Residual virulence of the AUG KO mutant viruses in C57BL/6 mice. (A, B) Six 8-week-old C57BL/6 mice were mock-infected (NI) or infected with 100 PFU of rescued WT virus (ZH548) or with 100 PFU of the different AUG KO mutant viruses knocked out for one of the first three in-frame AUG start codons present at the 5′ end of RVFV M segment (A) or for two of the five start codons (B). Mice were monitored over a period of 3 weeks, but no changes in survival rates were observed after day 14. (C) Eight-week-old C57BL/6 mice were infected with 100 PFU of rescued WT virus (ZH548) or with 100 PFU of the AUG 1 KO, AUG S1 KO, AUG 2+3 KO or AUG 1+2+3 KO mutant viruses. (D) Survival curve of C57BL/6 mice infected with different doses of rescued WT ZH548 virus or AUG 2+3 KO virus. Eight-week-old C57BL/6 mice were infected with 1, 10 or 100 PFU of rescued WT ZH548 virus or 100, 1000 or 10 000 PFU of the AUG 2+3 KO mutant virus.

Figure 5

Growth behavior of the selected AUG KO viruses in cell culture. (A) Virus production in fibroblasts. L929 cells were infected at an MOI of 0.01 (left panel) or 3 (right panel). Supernatants were harvested at different time points, and virus production was quantified using plaque assays. (B, C) Virus production in RAW 246.7 cells. Cells were infected at an MOI of 0.01 (B left panel, C) or 3 (B right panel), and virus production was quantified using plaque assays. (D) Virus production in C6/36 cells infected at an MOI of 0.01. Virus production was monitored for 96 h PI. All values correspond to the average of a biological triplicate, and the corresponding error bars are reported. Growth curves are representative of several independent experiments.

Figure 6

Infection of Aedes aegypti mosquitoes by WT and AUG KO mutant viruses. (A, B) Female Aedes aegyti mosquitoes were infected with WT or mutant RVFV by ingestion of blood meals containing preparations of infectious viruses (titer 6.6×10⁷ PFU/mL).

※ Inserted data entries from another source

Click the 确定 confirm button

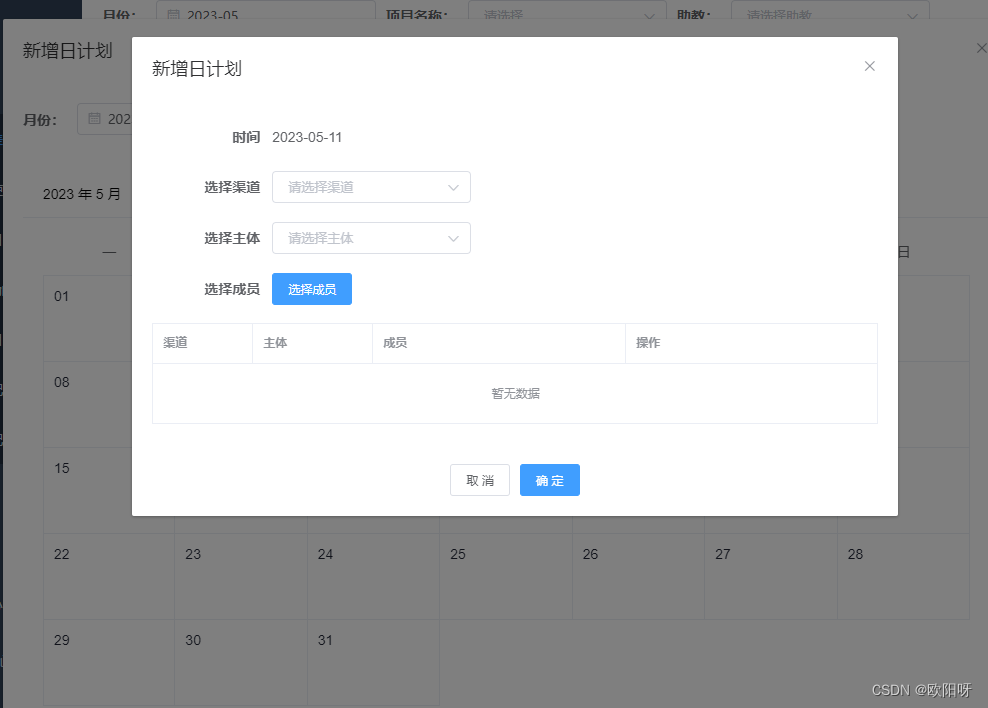(x=549, y=480)
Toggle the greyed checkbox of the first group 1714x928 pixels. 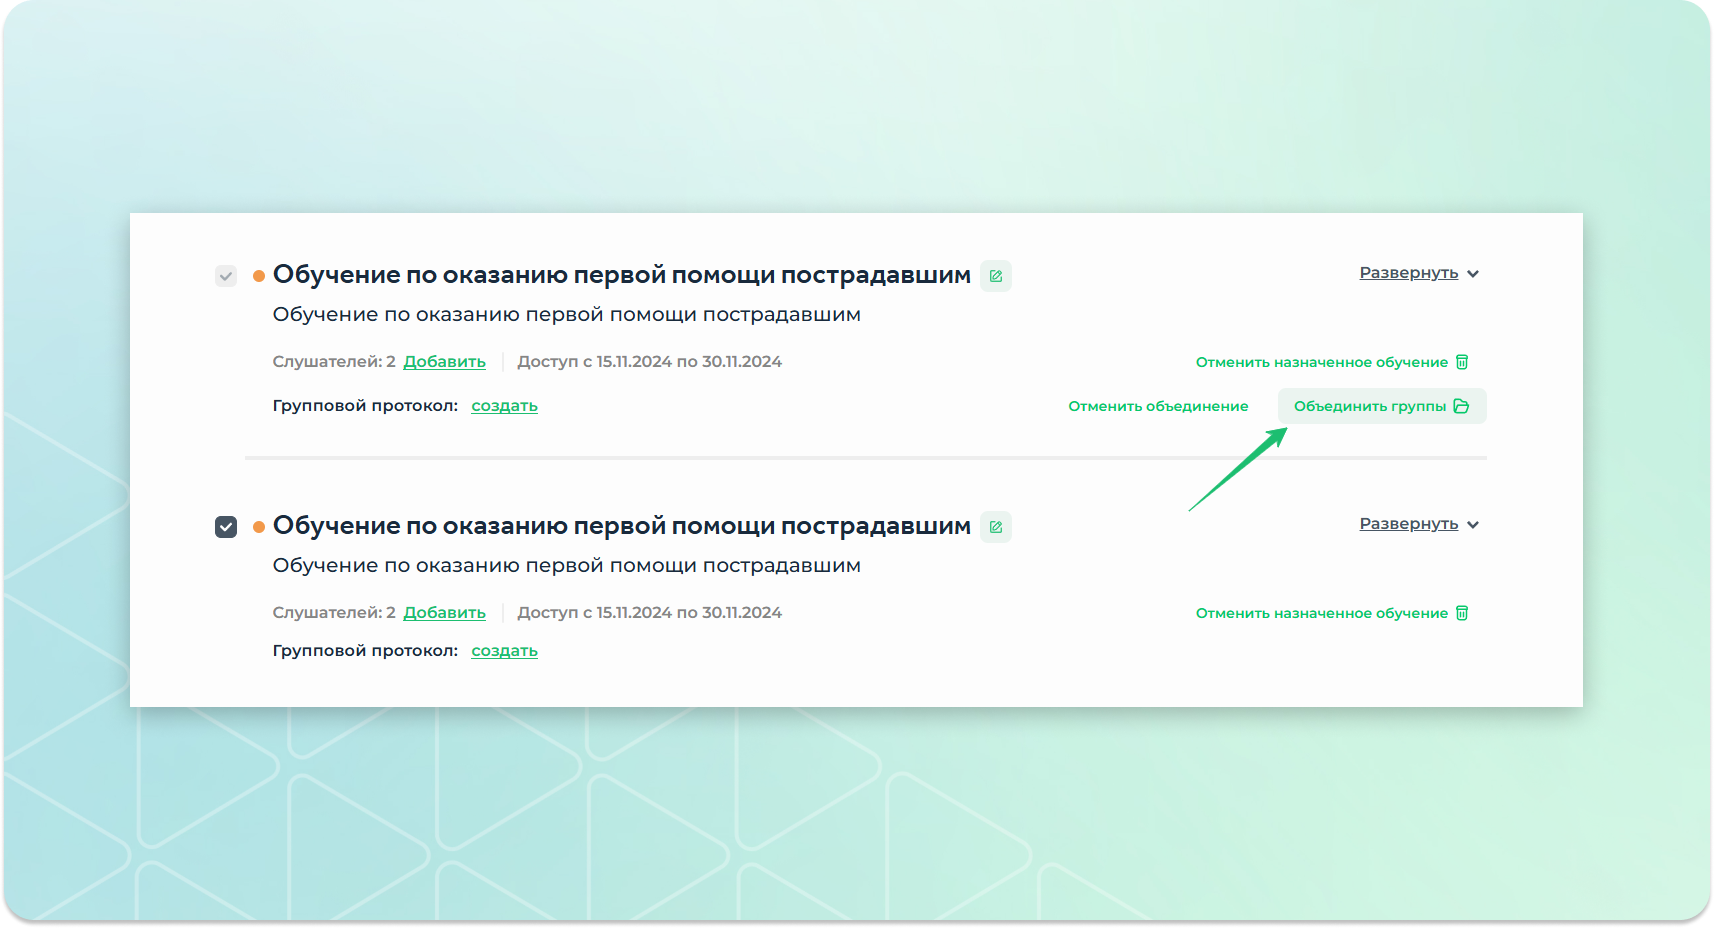click(x=226, y=276)
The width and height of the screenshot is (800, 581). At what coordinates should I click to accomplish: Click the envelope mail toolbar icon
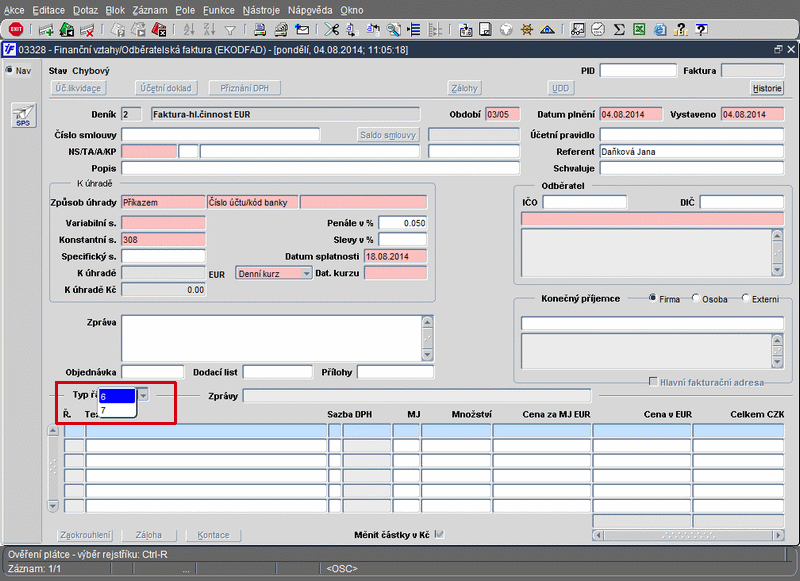pyautogui.click(x=302, y=30)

Viral loads were analyzed in the bodies and heads of the infected mosquitoes using plaque assays on different days PI. (A) Infection rates are given as the number of positive bodies divided by the total number of mosquitoes. (B) The dissemination rate was calculated from the number of positive heads relative to the total number of mosquitoes. The infection and dissemination rates were analyzed at 14 days PI (left panel) and 21 days PI (right panel).